TEXT:
══════
Get to the Part About Ariana Grande Already!
Look at this. If you haven’t watched “Straight Up” yet, watch it after. (On certain browsers, you’ll have to click through to YouTube.)
Congratulations, you’ll now have that song cycling through your head for the next month.
Notice anything? The two music videos are incredibly similar, down to the cutting philosophy of isolating featured dancers. It’s not as if no one’s used these techniques between “Straight Up” and “Problem,” but few music videos have echoed “Straight Up” so proudly.
They’re both edited with what I think of as rhythm editing – this isn’t a term used very widely in editing – but I liken it to choreographies themselves. A rhythm choreography is something that’s based on the music. You cut to the hard beats. “Problem” is a superb example of this. From the moment Grande starts singing, nearly every cut is made to either two or four beats. As she crescendos and we approach the chorus “I got one less problem without you,” the editing reflects the increased intensity, suddenly cutting on every one or two beats. Later in the song, we’re cutting on half-beats, as well.
How exactly does this reflect rhythm choreography? In many styles – jazz, tap, and hip hop – a rhythm choreography broadly means that the choreo is based on the musicality of a piece. Its inverse is lyrical choreography, which means the choreo is based on the meaning or story of a piece. They’re not mutually exclusive, but choreographers often prioritize one over the other based on the dance they want to create. As Dance Spirit described the difference between hip hop and lyrical hip hop, “hip-hop dancers hit the beat (one, two, stop). Lyrical hip-hop dancers ride through the beat while still accenting it (one, two-ooo).”
══════
DATASET EXCERPT:
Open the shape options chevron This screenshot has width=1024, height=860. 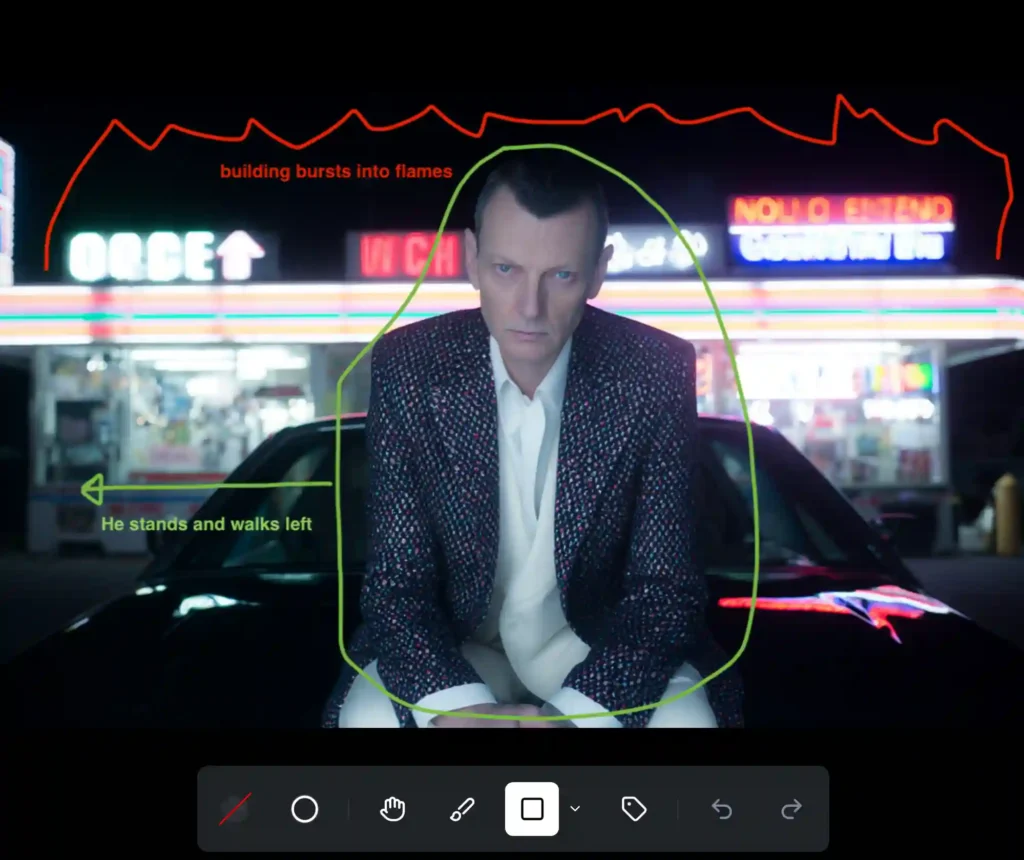(x=575, y=809)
══════
PROBLEMS AND TASKS:
1. In the Ariana Grande text, reproduce word for word the passage starting at "Get to the Part" and ending at "through to YouTube.)".
2. Name the dance styles the Ariana Grande text lists as ones where rhythm choreography means the choreo is based on the musicality of a piece.

ANSWERS:
1.
Get to the Part About Ariana Grande Already!
Look at this. If you haven’t watched “Straight Up” yet, watch it after. (On certain browsers, you’ll have to click through to YouTube.)

2. Jazz, tap, and hip hop.